Um desdobramento da Operação Carbono Oculto, que apura um esquema bilionário de fraudes no setor de combustíveis, identificou supostas mensagens trocadas entre o senador Ciro Nogueira e empresários investigados no caso. As informações foram divulgadas pelo jornalista Breno Pires, de Brasília, da Revista Piauí.
Foto: revista piauí
O material foi obtido a partir da quebra de sigilo telemático de Haran Santhiago Girão Sampaio e Danillo Coelho de Sousa, empresários de Teresina denunciados à Justiça sob acusação de adulteração de combustíveis, fraude em vendas, ocultação de patrimônio e lavagem de dinheiro. Segundo a investigação, eles atuariam em associação com Roberto Leme, conhecido como Beto Louco, e Mohamad Hussein Mourad, o Primo.
Grupo com senador e investigados
Embora Ciro Nogueira não seja investigado, a apuração identificou um grupo de WhatsApp chamado “Ciro Vitor Haran Danilo”, que reunia o parlamentar, os dois empresários e Victor Linhares de Paiva, o “Vitinho”, ex-assessor do senador e também denunciado pelo Ministério Público do Piauí por suspeita de lavagem de dinheiro.
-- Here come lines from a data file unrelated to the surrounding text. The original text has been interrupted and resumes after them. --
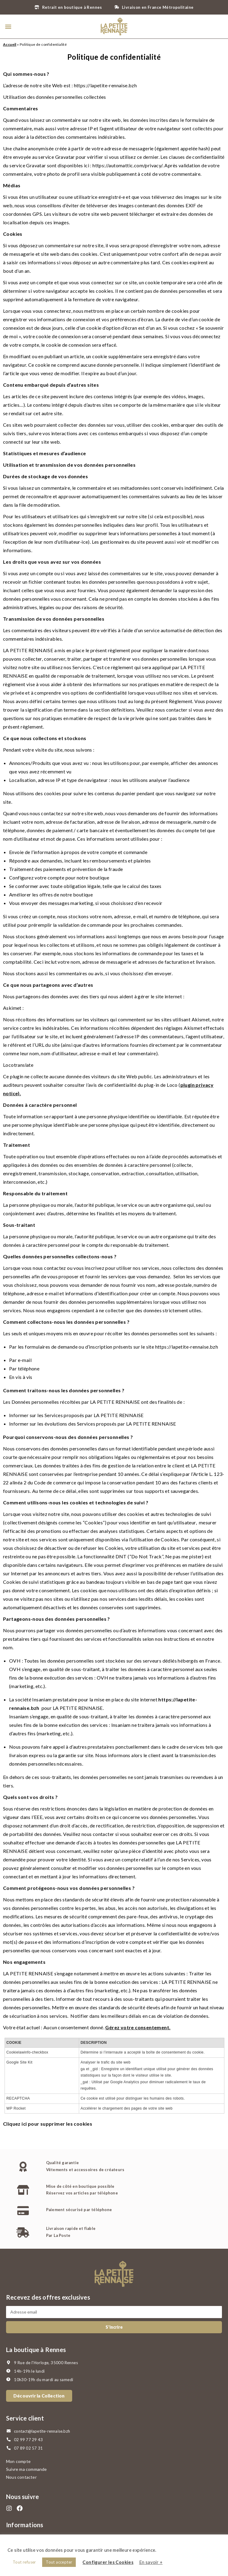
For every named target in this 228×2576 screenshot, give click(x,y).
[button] (8, 27)
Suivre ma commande (26, 2469)
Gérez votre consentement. (137, 2027)
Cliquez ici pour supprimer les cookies (47, 2124)
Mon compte (18, 2461)
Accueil (9, 44)
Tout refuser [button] (24, 2562)
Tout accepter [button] (59, 2562)
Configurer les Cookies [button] (107, 2562)
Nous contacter (21, 2477)
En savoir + (151, 2562)
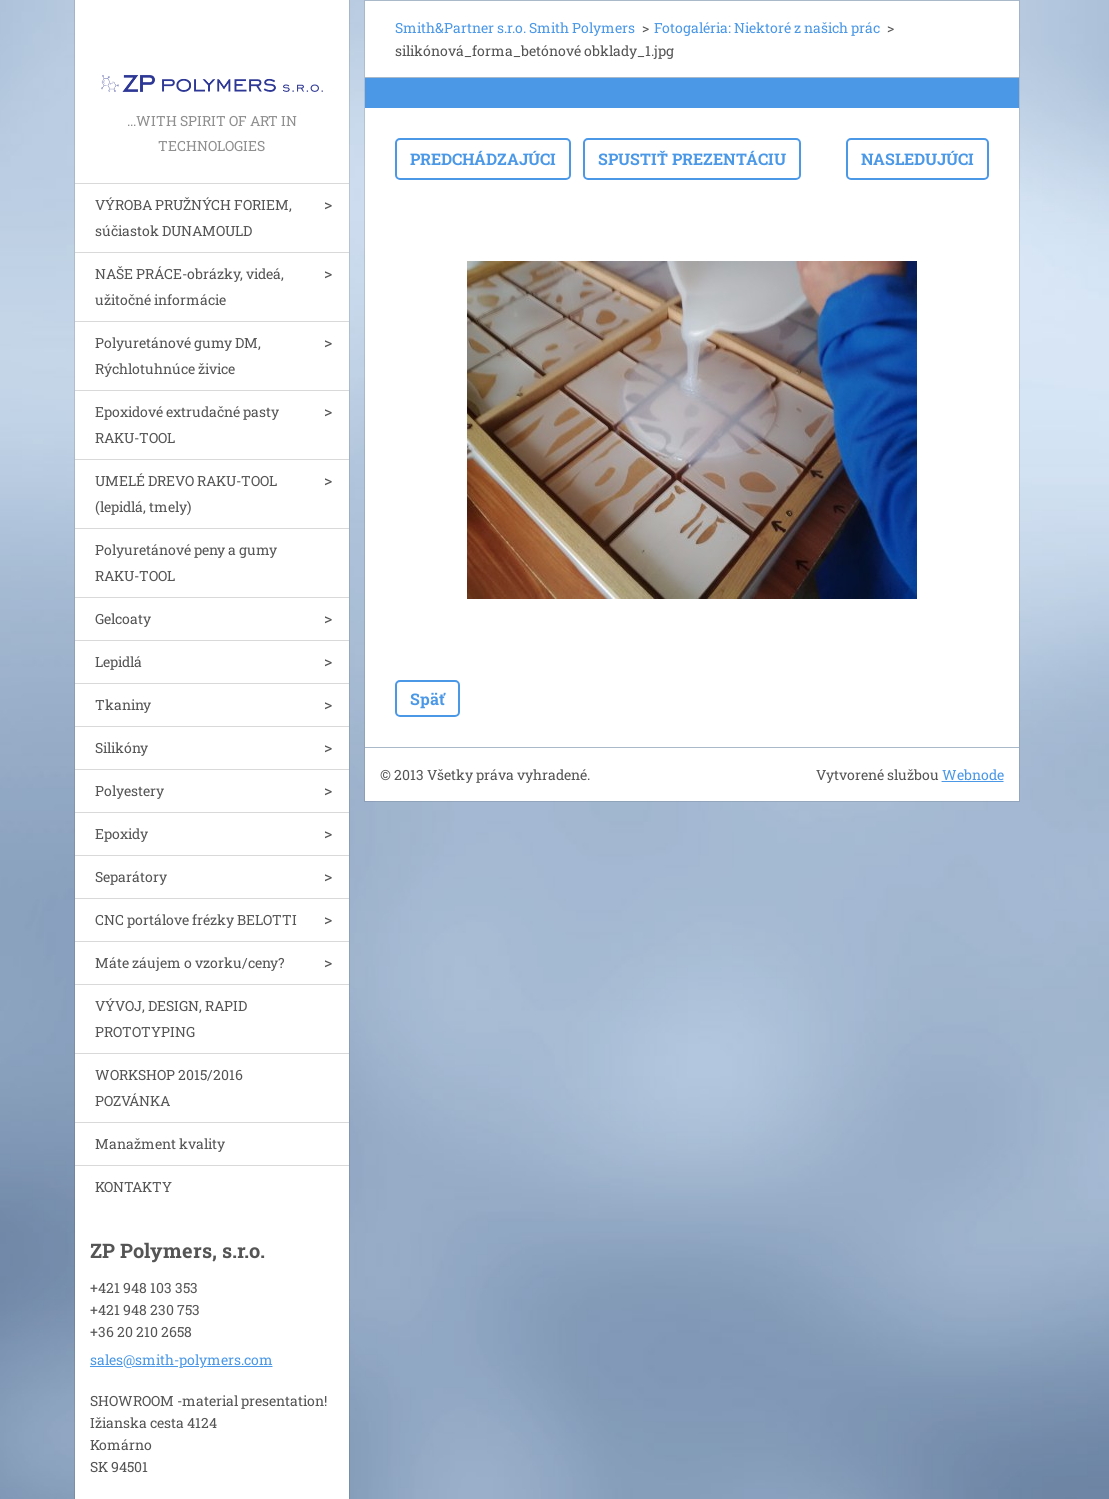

As conversas eram feitas com mensagens temporárias, mas prints vazados — obtidos a partir de capturas de tela feitas por um dos investigados — permitiram o acesso parcial ao conteúdo. Em uma das mensagens, enviada em novembro de 2023, o senador convida os integrantes do grupo para um encontro em sua casa, em Teresina. Dias depois, os diálogos indicam o avanço na negociação da venda da rede de postos HD para empresários ligados à distribuidora Copape.
Foto: Revista Piauí
Indícios de encontros e tratativas
Os registros mostram que o grupo manteve contato frequente nas semanas seguintes. Em janeiro de 2024, novas mensagens sugerem um encontro entre os participantes em um hotel.
Além disso, reportagem anterior já havia mostrado que o senador se encontrou com os empresários em Brasília, onde embarcaram juntos para Teresina.
Movimentações financeiras sob suspeita
Relatórios do Conselho de Controle de Atividades Financeiras (Coaf) também identificaram transações envolvendo uma empresa ligada a Ciro Nogueira. Segundo o órgão, valores foram movimentados sem justificativa aparente entre empresas relacionadas ao esquema investigado.
Parte das operações teria ocorrido por meio de uma fintech apontada como peça central em um suposto esquema de lavagem de dinheiro.
Intermediação e papel de aliado
As investigações indicam que os empresários não tinham contato direto frequente com o senador, recorrendo a “Vitinho” como intermediário. O ex-assessor é descrito como lobista e articulador da negociação entre os grupos empresariais.
Áudios atribuídos a um dos investigados reforçam a expectativa de que o senador pudesse ajudar a viabilizar negócios. Em uma gravação, há menção à possibilidade de uma ligação de Ciro Nogueira para favorecer tratativas comerciais.
Citação a deputado federal
Outro nome citado no material é o do deputado Júlio Arcoverde. Registros indicam tentativas de contato e possíveis repasses financeiros relacionados a empresas dos investigados.
Apesar disso, não há confirmação de que o parlamentar citado nos áudios seja, de fato, o deputado. Assim como o senador, ele não é investigado na operação.
Defesas
Procurado, Ciro Nogueira afirmou, por meio de nota, que não é investigado e que não possui envolvimento com atividades ilícitas.
Já Júlio Arcoverde declarou desconhecer as menções ao seu nome e reforçou que também não é alvo da investigação.
Outros citados não foram localizados ou não responderam. Advogados alegam que o caso tramita sob sigilo.
Contexto da operação
A Operação Carbono Oculto investiga um esquema de fraudes no mercado de combustíveis com ramificações em diferentes estados. Entre as suspeitas estão adulteração de produtos, lavagem de dinheiro e articulações empresariais e políticas para expansão do grupo.